--- TEXT SEGMENT ---
________
Lifecom2 is exchanged between CPUs over Modbus TCP every cycle.
One task per program, see figure above.
Status of the inputs connected to CI52x decentralized I/O stations is transferred to both PLCs simultaneously in every PLC cycle. They are received by the CI52x function block.
At the end of the program, the generated output values are sent, by transferring from the primary PLC respective buffers to the CI52x-MODTCP module(s) via CI52x function block and Modbus TCP. The secondary PLC is prepared to send but stays “silent” (not sending output values).

PLC needs one HA cycle to send one ETH frame data from primary to secondary CPU and receive acknowledge from secondary CPU. Similarly V3 PLC needs two HA cycles.

One ETH frame copies approx. 1412 data bytes. The number of ETH frames needed to synchronize HA Sync Array completely depends on the number of data sync bytes. Global variable iNoOfEthFrames gives the user this information, which should be used to calculate the cycle time for the application task.

⮫ “Task configuration recommendations for HA system”

Up to max. 60 kB of Sync data can be synchronized.

Synchronization between the primary and the secondary PLC happens over a few cycles of HA task time depending on the total sync data bytes configured in the system. Lifecom1 is also exchanged between the primary and the secondary PLC. The primary PLC sends lifecom1 to the secondary PLC along with sync data. Backwards the secondary PLC sends lifecom1 to the primary PLC every cycle.

The following figures shows an example for V2 PLC. When in the project the sync data is equal to 4 iNoOfEthFrames then it takes 4 HA cycles to synchronize the data between the PLCs.

When sync data in the project is equal to 6 iNoOfEthFrames then it takes 6 HA cycles to synchronize the data between the PLCs.
________
--- SOURCE MATERIAL ---
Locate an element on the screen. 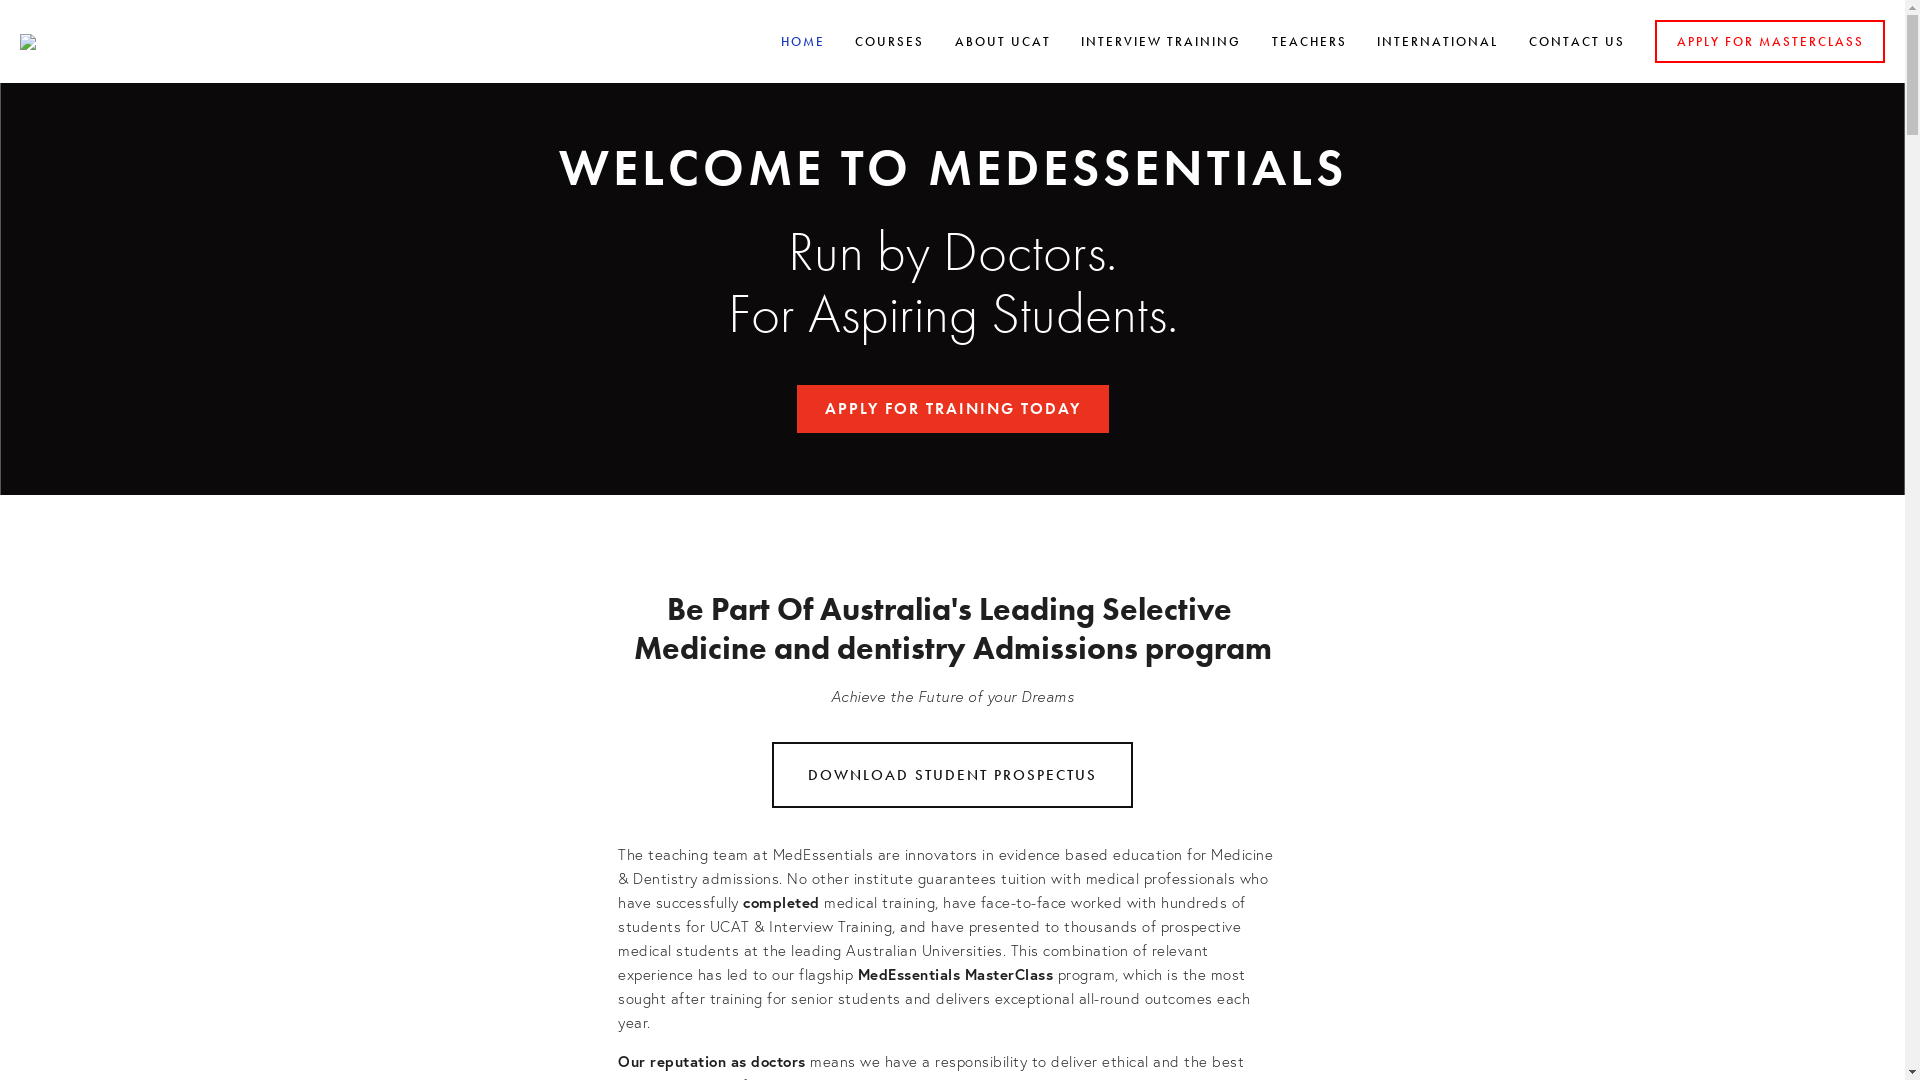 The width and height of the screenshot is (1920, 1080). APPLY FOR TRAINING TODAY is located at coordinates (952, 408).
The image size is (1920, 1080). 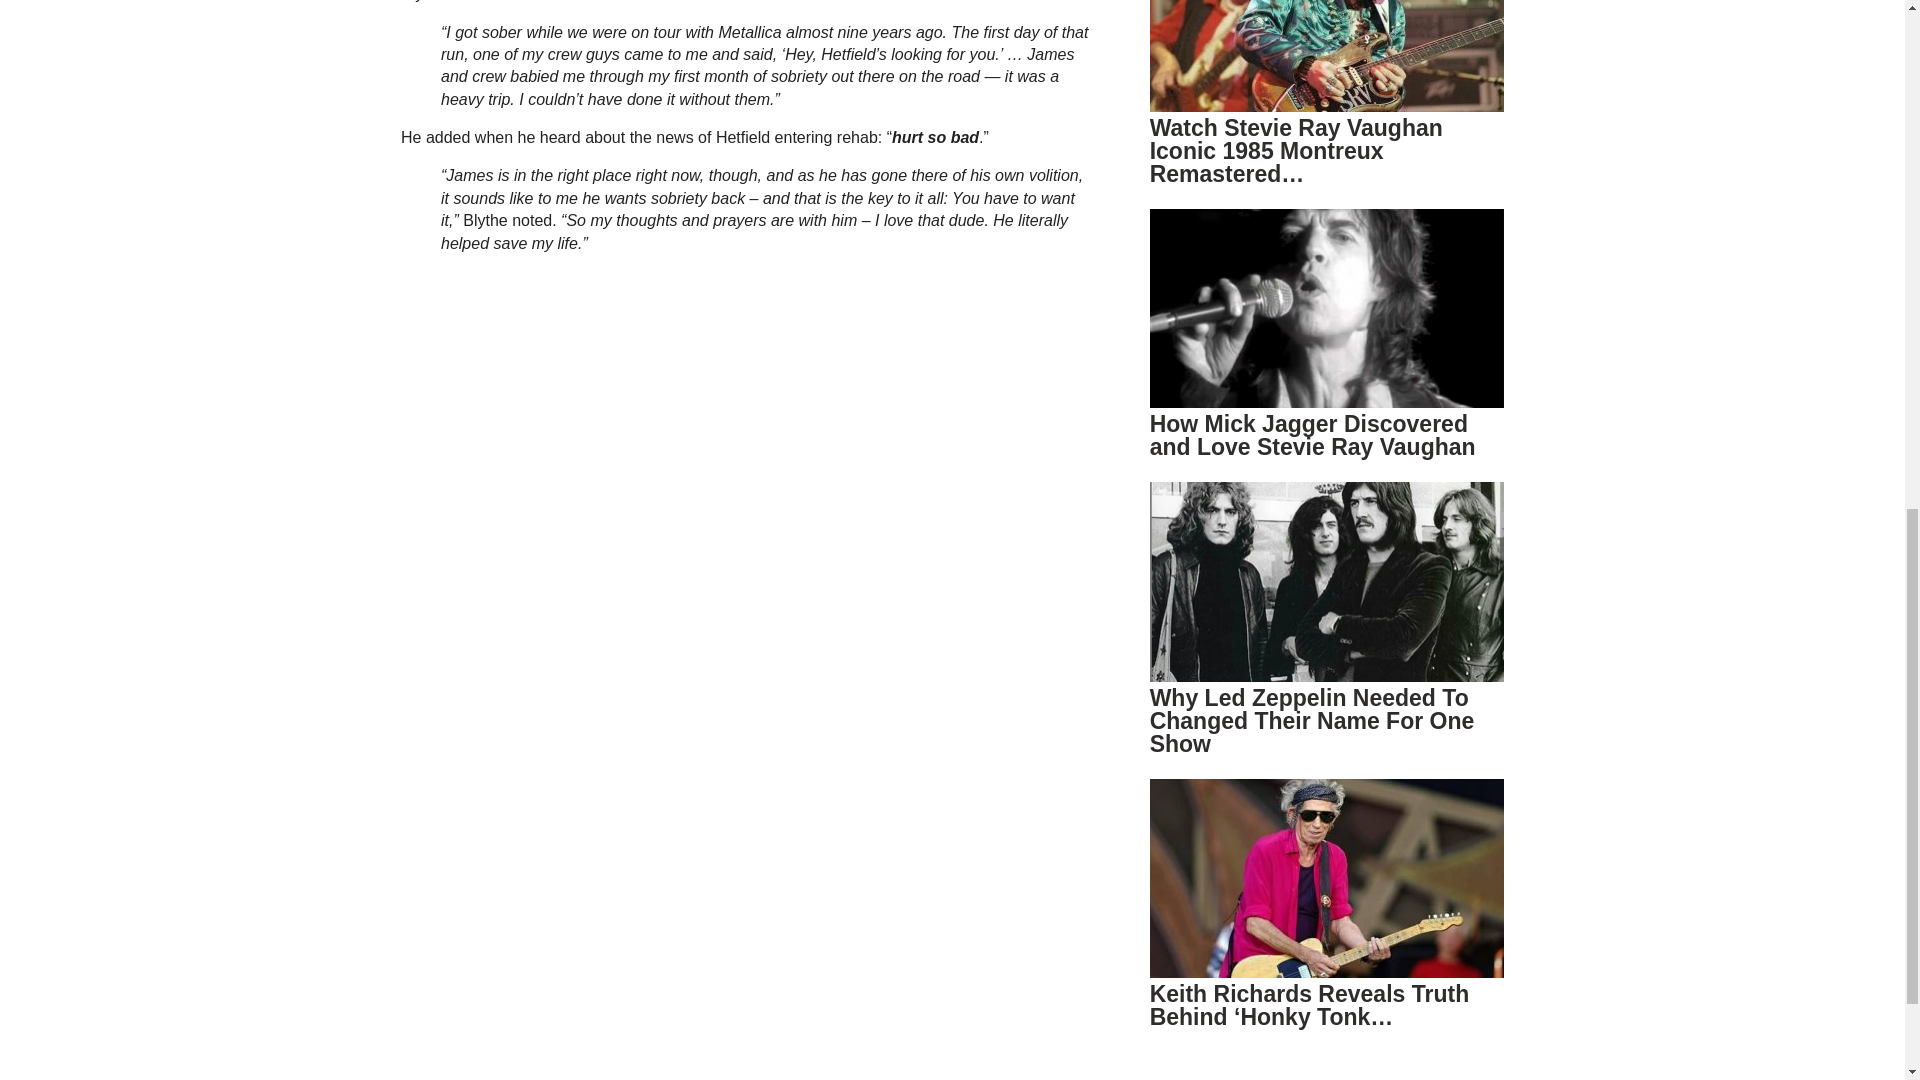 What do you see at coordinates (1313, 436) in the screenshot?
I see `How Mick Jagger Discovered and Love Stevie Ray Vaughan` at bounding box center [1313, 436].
________
--- PROBLEMS AND TASKS ---
1. Using the PLC synchronization text, decide whether each statement agrees with it: (a) one Ethernet frame copies about 1412 data bytes; (b) the secondary PLC sends output values to the CI52x-MODTCP modules; (c) up to 60 kB of sync data can be synchronized. Answer yes or no for each, and quote the words of the text that settle it.
2. In the PLC synchronization text, which global variable tells the user how many Ethernet frames are needed?
The material has no connection to the PLC synchronization text.

--- OUTPUTS IN ORDER ---
1.
(a) Yes: "One ETH frame copies approx. 1412 data bytes."
(b) No: "The secondary PLC is prepared to send but stays “silent” (not sending output values)."
(c) Yes: "Up to max. 60 kB of Sync data can be synchronized."

2. iNoOfEthFrames